自民党の勝利、アベノミクス信任を強調

奇襲解散を機関紙は後追い

 自民党の機関紙「自由民主」は、衆院選結果を12月23・30日号で「アベノミクスを信任 与党で3分の2以上を獲得」の見出しで報道した。自民291議席、公明35議席で公示前勢力と同じ326議席という結果は、民主党政権の失政批判で得た前回の大量議席を、今度は野党から攻撃されながら維持する難しい選挙を制したものだ。

 今回の安倍晋三首相の解散は党側に異論があったほどの奇襲だった。選挙が近づけば機関紙に候補予定者一覧が紹介されるものだが、11月以前に「自由民主」に衆院候補予定者がでたことはない。それどころか、読売新聞の報道を皮切りに解散説がマスコミに取り上げられても「自由民主」は臨時国会における政策テーマなどを取り上げる平時の紙面だった。

 1面見出しを拾うと「最重要課題の地方創生」(11・4)、「攻める対外情報発信に 慰安婦誤報問題は国益を毀損」(11・11)、「地方創生実行統合本部 “長寿・子宝の島”奄美大島、徳之島を視察」(11・18)、「サンゴ密漁は我が国主権の侵害だ」(11・25)。中のページをめくっても解散総選挙に触れたものがない。

 これが野党になると敏感だ。共産党は機関紙「しんぶん赤旗」11月12日付で1面に「早期解散論広がる」の記事を書き、2面に「“解散政局”の背景は」「世論と運動が追い詰める」の関連記事を載せた。13日付は1面トップで「早期の解散・総選挙濃厚――安倍暴走ストップ、党躍進を 直ちに臨戦態勢を確立し全党が勇躍して大奮闘しよう」の見出しで、「緊急の全国都道府県委員長会議」での志位和夫委員長報告を扱った。

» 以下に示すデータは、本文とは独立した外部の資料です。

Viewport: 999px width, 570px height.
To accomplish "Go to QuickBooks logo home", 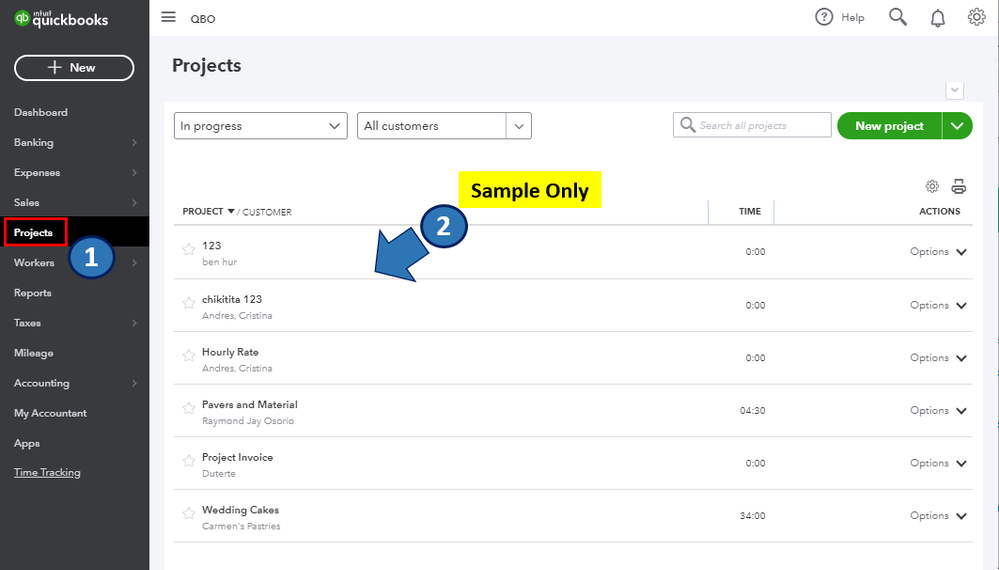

 月2回の民主党機関紙「プレス民主」も、11月21日号1面で11月11~13日の各会合における海江田万里代表、枝野幸男幹事長、川端達夫国会対策委員長、福山哲郎政策調査会長らの「解散」についての首相批判が載る一方、同13日に選挙公約の「マニフェスト」作成を海江田代表が指示した記事を入れた。

 両野党機関紙を見ても、安倍晋三首相が解散を表明する前に浮き足立ち、選挙へ走りだしている。「自由民主」が衆院解散を取り上げたのは、11月18日に安倍首相が首相官邸で記者会見して正式に表明したのを受けた12月2日号1面においてだ。首相与党の事情もあろうが、「解散」に関して「自由民主」は後追いだった。

 首相の福島県での衆院選公示第一声を扱った同紙12月9日号の10面には11月25日の政権公約発表、全国幹事長会議、12月1日の政権公約に関する政策懇談会の記事が載る。友好団体に政権公約を説明する政策懇談会の記事では「谷垣禎一幹事長も、『“大義なき解散”と言われるが、厳しい選挙をあえて行い民意を問うのが民主主義の原点』と、師走選挙に理解を求めた」とあり、公示前の空気を伝えている。

 首相は強いリーダーシップで状況を乗り切ったと言えよう。